Touch equals sales. Karp points out, “When consumers handle a product, they begin to feel ownership of it.” We all know what happens next. Impulse purchasing. Or we obsess about the product, imagining if only we’d bought it, until we do. Test-driving vehicles is probably the most famous example of touching equaling sales. Apple stores do a pretty good job of it as well.

This is my favorite learning: Research shows that people loathe breaking large bills. Conversely, we will happily fritter away quarters and one-dollar bills. The studies suggest that if you’re trying to save money carry large denominations. I know when I have a “hun” in my wallet it tends to stay there longer than its younger brothers. On the other hand, if I’d left the hundred in the bank it would have probably lasted even longer.

Finally, this old chestnut: people pay the most attention to the left digit in an item’s price. In case you hadn’t figured it out, this is what drives the ubiquitous 99 cents suffix. We’ll fork over $3.99 far more often than $4.00. Silly us.

Granted, some of this info feels vintage, circa sex-in-the-ice-cubes, but all of it is vital. These observations defeat the old notion, once and for all, that consumers make purchases based on facts and rational thinking. What’s funny is few of us are invulnerable. I know I’m not. And I should know better, right? How about you?

4 Responses to “If marketing is so damn sophisticated how come we fall for the same old shite?”

  1. Marc Gobe really emphasizes touch points as a vital part of the brand experience, especially with Cidade Limpa in 2006. I find it surprising that retailers don’t take more advantage of that fact.

    That said, this article also reminded me of a study I read that revealed “audiences enjoy comedy.”

    Really? I wouldn’t have guessed.

  2. If you’re a seller, the cute days of “99” pricing may be gasping for air, as in the $499,000 price point for that nice urban condo.

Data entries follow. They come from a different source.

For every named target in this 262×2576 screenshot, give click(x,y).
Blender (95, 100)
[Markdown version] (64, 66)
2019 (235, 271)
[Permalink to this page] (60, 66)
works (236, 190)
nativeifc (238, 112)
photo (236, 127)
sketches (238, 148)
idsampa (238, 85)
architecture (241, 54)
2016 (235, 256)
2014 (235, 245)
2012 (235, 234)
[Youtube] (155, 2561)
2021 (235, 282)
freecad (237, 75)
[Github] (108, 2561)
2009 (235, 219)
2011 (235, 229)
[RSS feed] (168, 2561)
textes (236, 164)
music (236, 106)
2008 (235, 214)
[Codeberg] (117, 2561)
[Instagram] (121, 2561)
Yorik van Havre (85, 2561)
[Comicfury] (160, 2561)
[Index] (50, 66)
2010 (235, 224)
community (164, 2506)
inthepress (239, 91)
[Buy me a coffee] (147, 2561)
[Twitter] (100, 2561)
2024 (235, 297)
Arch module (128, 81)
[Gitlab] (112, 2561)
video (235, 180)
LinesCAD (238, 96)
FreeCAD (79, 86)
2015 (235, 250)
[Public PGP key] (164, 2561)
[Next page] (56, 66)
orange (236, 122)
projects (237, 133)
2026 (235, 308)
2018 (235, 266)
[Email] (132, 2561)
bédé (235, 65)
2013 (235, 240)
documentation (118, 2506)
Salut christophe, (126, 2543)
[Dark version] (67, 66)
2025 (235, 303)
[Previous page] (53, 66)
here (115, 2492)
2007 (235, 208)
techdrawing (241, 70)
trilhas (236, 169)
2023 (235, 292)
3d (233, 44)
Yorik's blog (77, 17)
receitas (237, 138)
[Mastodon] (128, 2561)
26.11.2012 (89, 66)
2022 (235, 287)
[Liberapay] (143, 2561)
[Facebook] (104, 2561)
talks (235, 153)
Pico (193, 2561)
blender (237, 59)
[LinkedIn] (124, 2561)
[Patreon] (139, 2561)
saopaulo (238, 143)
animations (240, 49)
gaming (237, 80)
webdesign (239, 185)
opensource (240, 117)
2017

    Look at the search engines that help sort by price–they’re done in even plateau increments. Someone looking for a $500,000 (and up) dwelling won’t ever see your stupid $499,000 listing.

  3. adchick said

    Perhaps it’s because we’re advertising to the masses. Perhaps the majority of Americans are not as sophisticated, educated, alert, savvy and aware as agencies might like to believe. The horrible furniture commercials that I have posted, for example…these guys are doing incredibly well. (Sad, but true) They know their audience. And that’s rule #1, isn’t it?

  4. golublog said

    The large bill thing is completely true. I never even want to break a twenty.